- [Action item] Nothing should appear in the answer except the line containing "Click top-left finder square of QR icon" and the lines following it through the end of the listing, each given exactly.

- [Data extract]
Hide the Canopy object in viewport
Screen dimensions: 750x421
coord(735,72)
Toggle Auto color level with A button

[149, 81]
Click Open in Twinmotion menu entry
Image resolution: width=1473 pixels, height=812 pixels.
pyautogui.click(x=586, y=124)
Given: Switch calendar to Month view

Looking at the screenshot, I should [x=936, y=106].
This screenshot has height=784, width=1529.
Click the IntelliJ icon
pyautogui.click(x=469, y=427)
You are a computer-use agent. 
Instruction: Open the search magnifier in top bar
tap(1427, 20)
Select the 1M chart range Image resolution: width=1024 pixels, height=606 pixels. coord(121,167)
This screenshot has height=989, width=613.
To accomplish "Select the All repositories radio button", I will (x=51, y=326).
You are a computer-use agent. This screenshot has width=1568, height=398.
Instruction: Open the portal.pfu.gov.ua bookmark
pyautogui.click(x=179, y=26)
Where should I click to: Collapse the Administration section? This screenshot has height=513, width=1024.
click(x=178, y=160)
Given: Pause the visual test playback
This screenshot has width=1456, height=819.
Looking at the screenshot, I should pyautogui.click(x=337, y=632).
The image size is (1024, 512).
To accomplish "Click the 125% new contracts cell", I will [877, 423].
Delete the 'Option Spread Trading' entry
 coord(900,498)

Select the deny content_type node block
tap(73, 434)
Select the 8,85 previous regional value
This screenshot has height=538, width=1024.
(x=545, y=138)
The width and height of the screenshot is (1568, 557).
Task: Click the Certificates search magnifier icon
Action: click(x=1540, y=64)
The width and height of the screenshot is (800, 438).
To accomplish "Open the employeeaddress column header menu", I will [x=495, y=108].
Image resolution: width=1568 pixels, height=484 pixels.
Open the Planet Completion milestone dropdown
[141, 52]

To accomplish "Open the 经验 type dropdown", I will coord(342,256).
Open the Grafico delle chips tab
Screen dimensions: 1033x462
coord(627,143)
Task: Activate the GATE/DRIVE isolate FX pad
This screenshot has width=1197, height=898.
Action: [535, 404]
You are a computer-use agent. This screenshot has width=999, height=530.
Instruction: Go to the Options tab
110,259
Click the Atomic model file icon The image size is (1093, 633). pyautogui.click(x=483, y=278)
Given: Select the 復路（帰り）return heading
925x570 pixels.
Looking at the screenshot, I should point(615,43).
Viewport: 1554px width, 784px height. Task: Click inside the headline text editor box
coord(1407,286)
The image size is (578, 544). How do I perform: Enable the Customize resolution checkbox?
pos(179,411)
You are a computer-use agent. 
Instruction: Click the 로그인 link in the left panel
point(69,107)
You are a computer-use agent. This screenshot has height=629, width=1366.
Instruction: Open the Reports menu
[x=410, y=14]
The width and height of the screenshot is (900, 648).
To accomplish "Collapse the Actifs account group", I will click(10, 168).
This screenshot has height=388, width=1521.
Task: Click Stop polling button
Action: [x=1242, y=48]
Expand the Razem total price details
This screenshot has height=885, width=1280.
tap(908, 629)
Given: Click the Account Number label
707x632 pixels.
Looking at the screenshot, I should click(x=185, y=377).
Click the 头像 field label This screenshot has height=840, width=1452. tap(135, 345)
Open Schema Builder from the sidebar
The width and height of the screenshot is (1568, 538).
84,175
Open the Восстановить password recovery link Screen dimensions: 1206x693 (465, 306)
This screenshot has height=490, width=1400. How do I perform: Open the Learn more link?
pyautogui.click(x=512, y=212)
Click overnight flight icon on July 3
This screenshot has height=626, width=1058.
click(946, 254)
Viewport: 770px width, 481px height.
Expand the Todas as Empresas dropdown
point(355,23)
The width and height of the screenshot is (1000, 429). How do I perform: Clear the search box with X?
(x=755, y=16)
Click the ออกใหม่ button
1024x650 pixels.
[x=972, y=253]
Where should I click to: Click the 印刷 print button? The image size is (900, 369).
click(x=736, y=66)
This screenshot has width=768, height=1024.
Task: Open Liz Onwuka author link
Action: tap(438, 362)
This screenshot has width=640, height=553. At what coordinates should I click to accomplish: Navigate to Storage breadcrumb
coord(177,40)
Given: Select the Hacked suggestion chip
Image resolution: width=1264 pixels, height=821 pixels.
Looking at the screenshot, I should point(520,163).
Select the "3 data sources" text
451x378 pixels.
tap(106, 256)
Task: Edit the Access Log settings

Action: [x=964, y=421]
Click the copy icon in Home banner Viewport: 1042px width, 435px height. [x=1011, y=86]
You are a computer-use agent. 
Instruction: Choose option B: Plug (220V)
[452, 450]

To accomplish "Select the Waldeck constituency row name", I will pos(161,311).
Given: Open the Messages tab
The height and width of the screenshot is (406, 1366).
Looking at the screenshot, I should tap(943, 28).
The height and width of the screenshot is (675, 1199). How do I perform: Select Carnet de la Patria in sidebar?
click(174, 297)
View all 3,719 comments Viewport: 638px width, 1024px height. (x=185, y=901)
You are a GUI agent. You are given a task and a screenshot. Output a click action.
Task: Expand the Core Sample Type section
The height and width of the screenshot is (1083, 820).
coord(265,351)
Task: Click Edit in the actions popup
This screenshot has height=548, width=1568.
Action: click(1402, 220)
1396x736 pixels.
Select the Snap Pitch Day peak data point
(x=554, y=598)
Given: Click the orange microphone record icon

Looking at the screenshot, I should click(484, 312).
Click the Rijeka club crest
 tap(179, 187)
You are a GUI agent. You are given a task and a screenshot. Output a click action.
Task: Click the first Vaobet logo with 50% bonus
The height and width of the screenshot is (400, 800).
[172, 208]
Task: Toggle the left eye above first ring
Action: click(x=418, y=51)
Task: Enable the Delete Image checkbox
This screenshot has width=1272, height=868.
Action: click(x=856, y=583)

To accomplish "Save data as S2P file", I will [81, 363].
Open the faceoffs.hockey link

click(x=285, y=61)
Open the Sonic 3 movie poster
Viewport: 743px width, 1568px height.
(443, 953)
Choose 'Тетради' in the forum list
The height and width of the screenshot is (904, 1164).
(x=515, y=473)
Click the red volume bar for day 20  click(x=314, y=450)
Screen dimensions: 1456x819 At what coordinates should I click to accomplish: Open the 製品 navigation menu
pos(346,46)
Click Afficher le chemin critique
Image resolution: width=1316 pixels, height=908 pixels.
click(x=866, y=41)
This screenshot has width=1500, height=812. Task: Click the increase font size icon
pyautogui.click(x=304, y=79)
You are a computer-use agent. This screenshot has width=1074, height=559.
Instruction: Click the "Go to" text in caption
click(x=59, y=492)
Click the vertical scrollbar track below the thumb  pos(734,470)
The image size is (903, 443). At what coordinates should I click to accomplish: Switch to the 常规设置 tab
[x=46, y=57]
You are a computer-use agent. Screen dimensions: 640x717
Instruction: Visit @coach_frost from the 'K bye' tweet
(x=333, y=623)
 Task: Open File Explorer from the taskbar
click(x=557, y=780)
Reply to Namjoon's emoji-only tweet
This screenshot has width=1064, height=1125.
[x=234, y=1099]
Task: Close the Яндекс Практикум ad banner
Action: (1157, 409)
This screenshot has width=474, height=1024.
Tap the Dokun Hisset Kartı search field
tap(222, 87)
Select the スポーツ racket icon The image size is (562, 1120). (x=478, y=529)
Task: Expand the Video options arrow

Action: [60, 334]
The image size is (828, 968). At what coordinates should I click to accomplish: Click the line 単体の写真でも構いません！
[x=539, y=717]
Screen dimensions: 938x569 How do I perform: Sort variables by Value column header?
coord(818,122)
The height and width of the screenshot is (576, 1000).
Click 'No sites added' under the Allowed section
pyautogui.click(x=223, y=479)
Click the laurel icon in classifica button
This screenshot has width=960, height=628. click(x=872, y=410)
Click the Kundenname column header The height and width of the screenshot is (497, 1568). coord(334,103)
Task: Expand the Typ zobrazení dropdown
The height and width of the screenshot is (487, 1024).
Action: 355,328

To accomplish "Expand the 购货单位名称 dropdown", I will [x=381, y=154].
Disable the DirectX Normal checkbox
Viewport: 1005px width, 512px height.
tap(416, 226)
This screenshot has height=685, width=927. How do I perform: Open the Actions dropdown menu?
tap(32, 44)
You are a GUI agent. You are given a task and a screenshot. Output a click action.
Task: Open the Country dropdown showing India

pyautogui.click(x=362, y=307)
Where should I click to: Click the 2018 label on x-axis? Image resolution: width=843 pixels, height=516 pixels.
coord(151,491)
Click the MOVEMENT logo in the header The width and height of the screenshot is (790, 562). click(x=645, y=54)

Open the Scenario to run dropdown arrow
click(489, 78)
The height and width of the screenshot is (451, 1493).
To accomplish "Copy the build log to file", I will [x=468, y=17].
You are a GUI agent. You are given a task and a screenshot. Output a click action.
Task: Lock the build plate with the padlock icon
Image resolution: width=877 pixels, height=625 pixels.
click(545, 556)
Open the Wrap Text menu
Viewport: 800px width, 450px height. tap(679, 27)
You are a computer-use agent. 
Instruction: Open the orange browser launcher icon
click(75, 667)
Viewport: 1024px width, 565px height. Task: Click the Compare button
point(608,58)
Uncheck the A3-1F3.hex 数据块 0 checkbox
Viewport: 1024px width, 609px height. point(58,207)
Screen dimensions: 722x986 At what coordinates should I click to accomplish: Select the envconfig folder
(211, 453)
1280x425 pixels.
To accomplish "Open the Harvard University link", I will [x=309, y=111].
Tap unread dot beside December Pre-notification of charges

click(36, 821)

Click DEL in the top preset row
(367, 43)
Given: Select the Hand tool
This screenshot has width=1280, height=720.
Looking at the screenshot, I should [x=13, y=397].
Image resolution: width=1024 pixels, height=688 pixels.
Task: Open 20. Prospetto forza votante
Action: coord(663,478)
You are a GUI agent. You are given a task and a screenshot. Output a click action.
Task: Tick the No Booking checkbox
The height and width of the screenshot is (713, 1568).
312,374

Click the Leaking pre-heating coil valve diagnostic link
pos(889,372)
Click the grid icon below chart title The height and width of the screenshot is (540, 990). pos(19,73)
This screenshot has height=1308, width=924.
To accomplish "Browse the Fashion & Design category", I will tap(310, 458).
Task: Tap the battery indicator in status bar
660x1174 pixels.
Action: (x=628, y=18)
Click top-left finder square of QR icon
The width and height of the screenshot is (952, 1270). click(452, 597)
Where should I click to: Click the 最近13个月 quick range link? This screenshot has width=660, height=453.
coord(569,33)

- [Your solution]
Click top-left finder square of QR icon
The width and height of the screenshot is (952, 1270). click(452, 597)
Where should I click to: Click the 最近13个月 quick range link? This screenshot has width=660, height=453.
coord(569,33)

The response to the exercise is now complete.